Neste jantar, a que meus amigos deram o nome de banquete, em falta de outro melhor, reuni umas cinco pessoas, conquanto as notícias dissessem trinta e três (anos de Cristo), no intuito de lhe dar um aspecto simbólico.
No golpe do meio (coup du milieu, mas eu prefiro falar a minha língua), levantei-me eu com a taça de champanha e declarei que acompanhando as ideias pregadas por Cristo, há dezoito séculos, restituía a liberdade ao meu escravo Pancrácio; que entendia que a nação inteira devia acompanhar as mesmas ideias e imitar o meu exemplo; finalmente, que a liberdade era um dom de Deus, que os homens não podiam roubar sem pecado.
Pancrácio, que estava à espreita, entrou na sala, como um furacão, e veio abraçar-me os pés. Um dos meus amigos (creio que é ainda meu sobrinho) pegou de outra taça, e pediu à ilustre assembleia que correspondesse ao ato que acabava de publicar, brindando ao primeiro dos cariocas. Ouvi cabisbaixo; fiz outro discurso agradecendo, e entreguei a carta ao molecote. Todos os lenços comovidos apanharam as lágrimas de admiração. Caí na cadeira e não vi mais nada. De noite, recebi muitos cartões. Creio que estão pintando o meu retrato, e suponho que a óleo.
No dia seguinte, chamei o Pancrácio e disse-lhe com rara franqueza:
− Tu és livre, podes ir para onde quiseres. Aqui tens casa amiga, já conhecida e tens mais um ordenado, um ordenado que...
− Oh! meu senhô! fico.
− ...Um ordenado pequeno, mas que há de crescer. Tudo cresce neste mundo; tu cresceste imensamente.
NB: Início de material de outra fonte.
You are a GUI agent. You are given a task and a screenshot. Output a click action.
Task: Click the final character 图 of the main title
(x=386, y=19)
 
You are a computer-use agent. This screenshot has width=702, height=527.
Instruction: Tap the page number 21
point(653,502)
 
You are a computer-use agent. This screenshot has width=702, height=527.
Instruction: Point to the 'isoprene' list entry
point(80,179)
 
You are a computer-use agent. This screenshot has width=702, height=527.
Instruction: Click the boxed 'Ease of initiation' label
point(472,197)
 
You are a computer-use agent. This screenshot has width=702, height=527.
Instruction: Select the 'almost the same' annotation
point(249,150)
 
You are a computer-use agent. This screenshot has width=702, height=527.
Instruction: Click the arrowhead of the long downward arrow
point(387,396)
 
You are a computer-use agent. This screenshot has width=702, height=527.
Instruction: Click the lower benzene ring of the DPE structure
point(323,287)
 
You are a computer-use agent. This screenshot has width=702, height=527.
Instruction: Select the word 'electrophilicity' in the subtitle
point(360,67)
Quando nasceste, eras um pirralho deste tamanho; hoje estás mais alto que eu. Deixa ver; olha, és mais alto quatro dedos...
− Artura não qué dizê nada, não, senhô...
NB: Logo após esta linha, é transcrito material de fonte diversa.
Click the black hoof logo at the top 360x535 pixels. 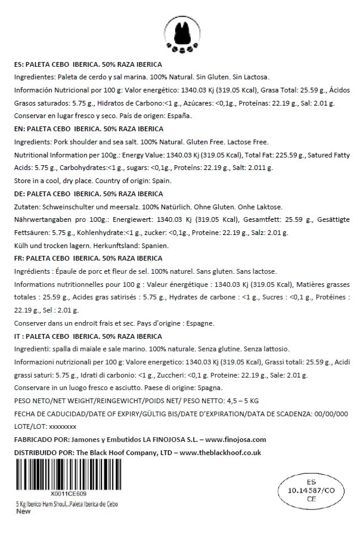coord(180,32)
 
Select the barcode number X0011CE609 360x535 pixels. coord(69,494)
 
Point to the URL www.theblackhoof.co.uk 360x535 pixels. coord(220,452)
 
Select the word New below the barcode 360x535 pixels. coord(23,511)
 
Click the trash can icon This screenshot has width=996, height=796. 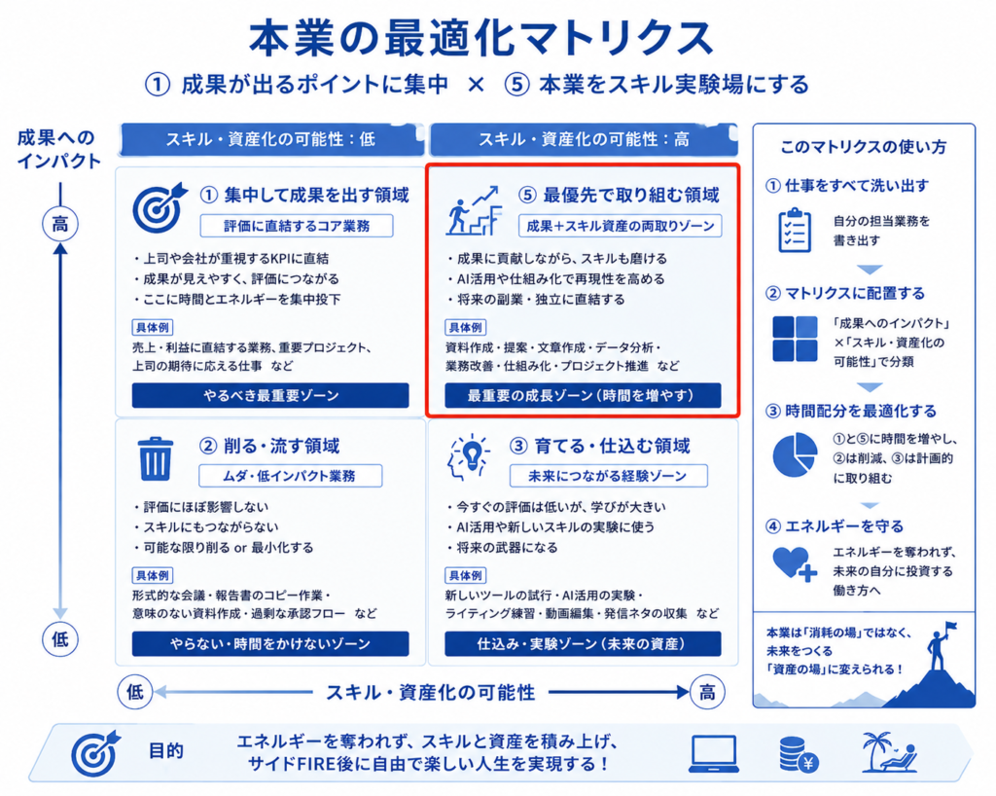(x=155, y=458)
− Pequeno ordenado, repito, uns seis mil réis; mas é de grão em grão que a galinha enche o seu papo. Tu vales muito mais que uma galinha. Justamente. Pois seis mil réis. No fim de um ano, se andares bem, conta com oito. Oito ou sete.
Pancrácio aceitou tudo; aceitou até um peteleco que lhe dei no dia seguinte, por me não escovar bem as botas; efeitos da liberdade. Mas eu expliquei-lhe que o peteleco, sendo um impulso natural, não podia anular o direito civil adquirido por um título que lhe dei. Ele continuava livre, eu de mau humor; eram dois estados naturais, quase divinos.
Tudo compreendeu o meu bom Pancrácio; daí pra cá, tenho-lhe despedido alguns pontapés, um ou outro puxão de orelhas, e chamo-lhe besta quando lhe não chamo filho do diabo; cousas todas que ele recebe humildemente, e (Deus me perdoe!) creio que até alegre. [...]
*Literalmente, “depois do golpe”, “depois do fato”.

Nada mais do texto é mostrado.